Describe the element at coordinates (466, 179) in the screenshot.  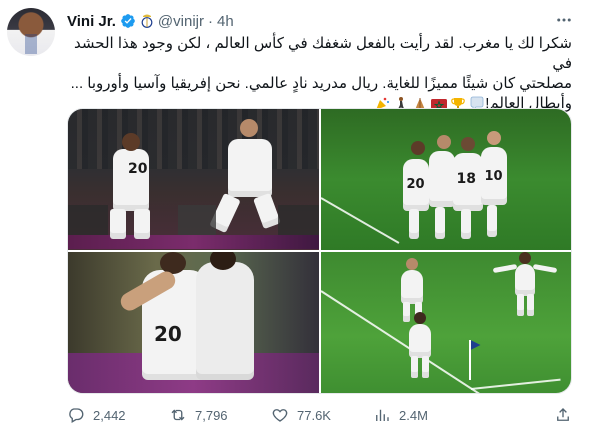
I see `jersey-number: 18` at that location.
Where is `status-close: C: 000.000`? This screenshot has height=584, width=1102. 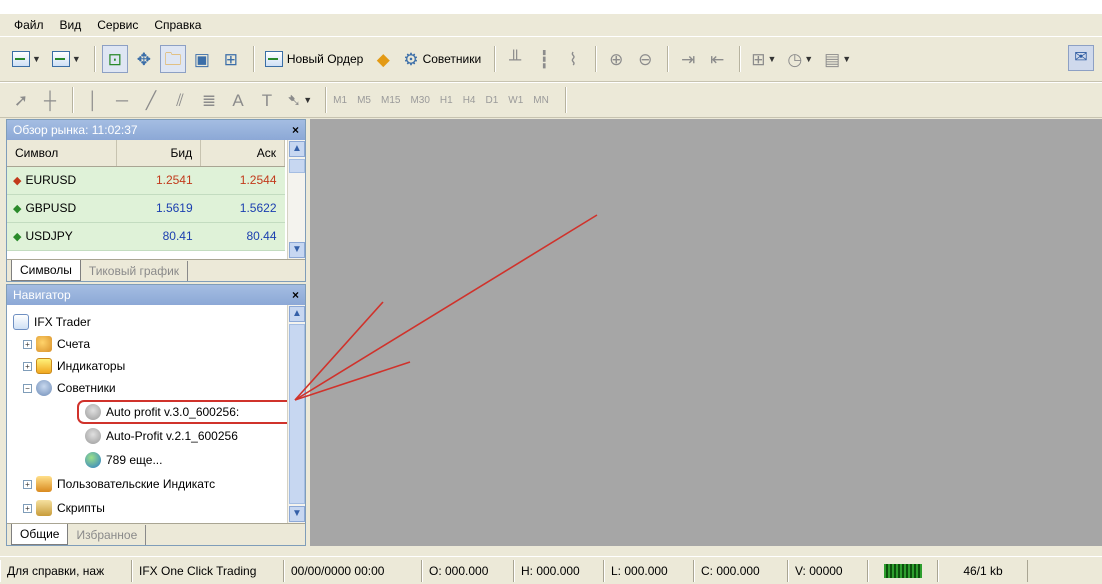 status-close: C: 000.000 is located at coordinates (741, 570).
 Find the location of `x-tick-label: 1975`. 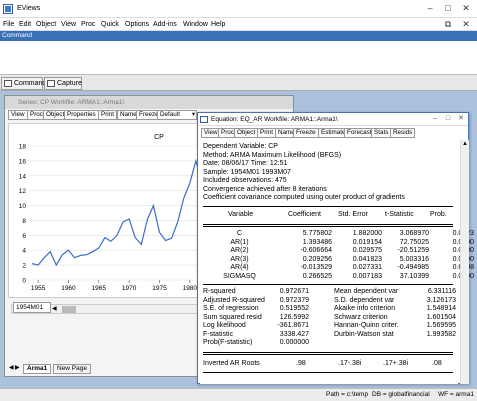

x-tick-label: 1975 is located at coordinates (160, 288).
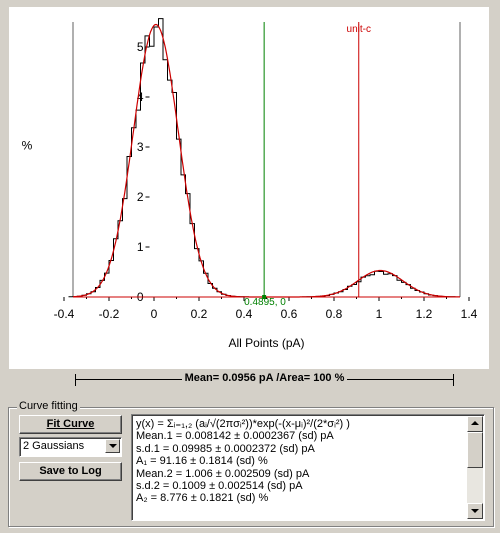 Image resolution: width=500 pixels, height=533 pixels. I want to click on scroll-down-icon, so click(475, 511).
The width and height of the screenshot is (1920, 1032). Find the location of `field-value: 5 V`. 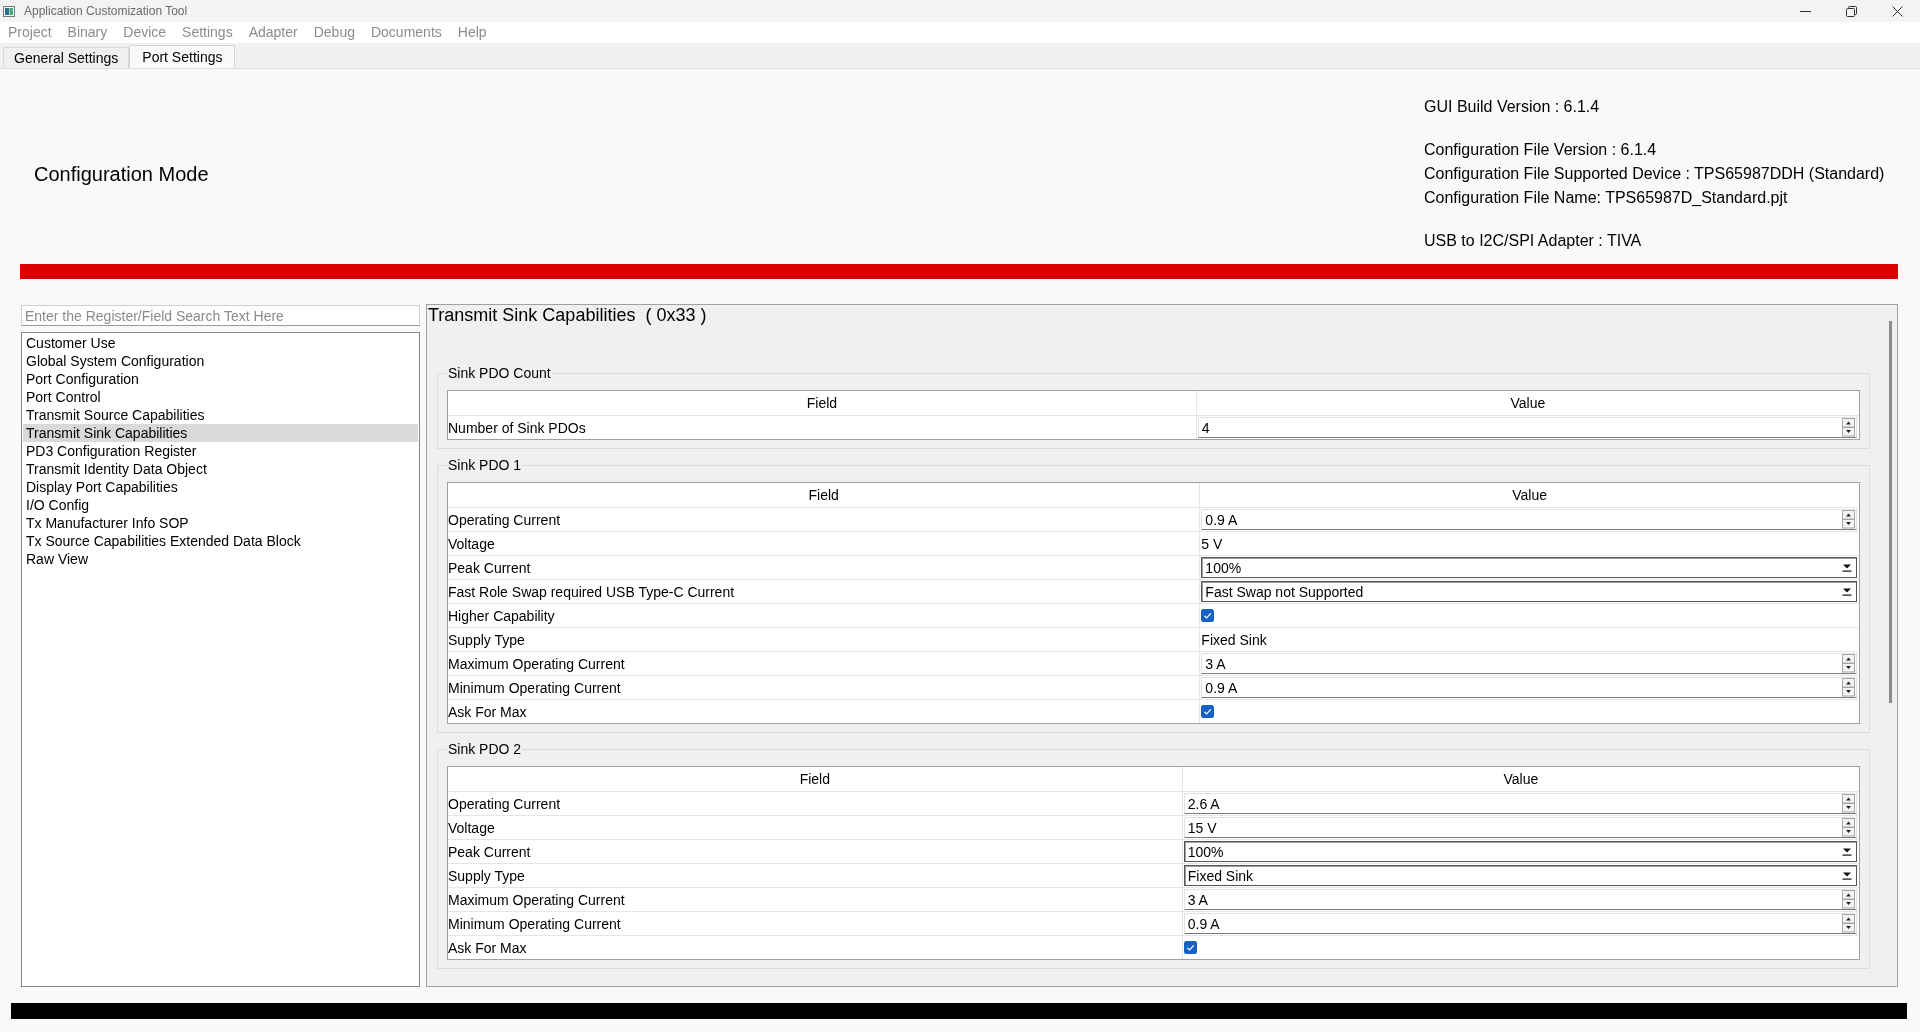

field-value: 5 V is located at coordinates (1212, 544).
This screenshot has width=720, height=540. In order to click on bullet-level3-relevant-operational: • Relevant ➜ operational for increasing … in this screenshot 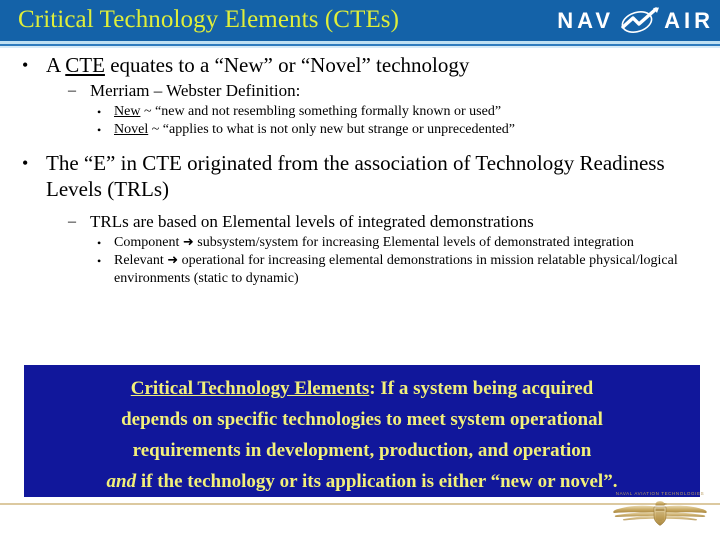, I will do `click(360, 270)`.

■ Exercise aim: Rewrite the stretch from the start of the records through the line containing "at that location." as a numbered list, omitting blank lines and leaving out the pictures.

■ Task output:
1. Describe the element at coordinates (466, 179) in the screenshot.  
2. I see `jersey-number: 18` at that location.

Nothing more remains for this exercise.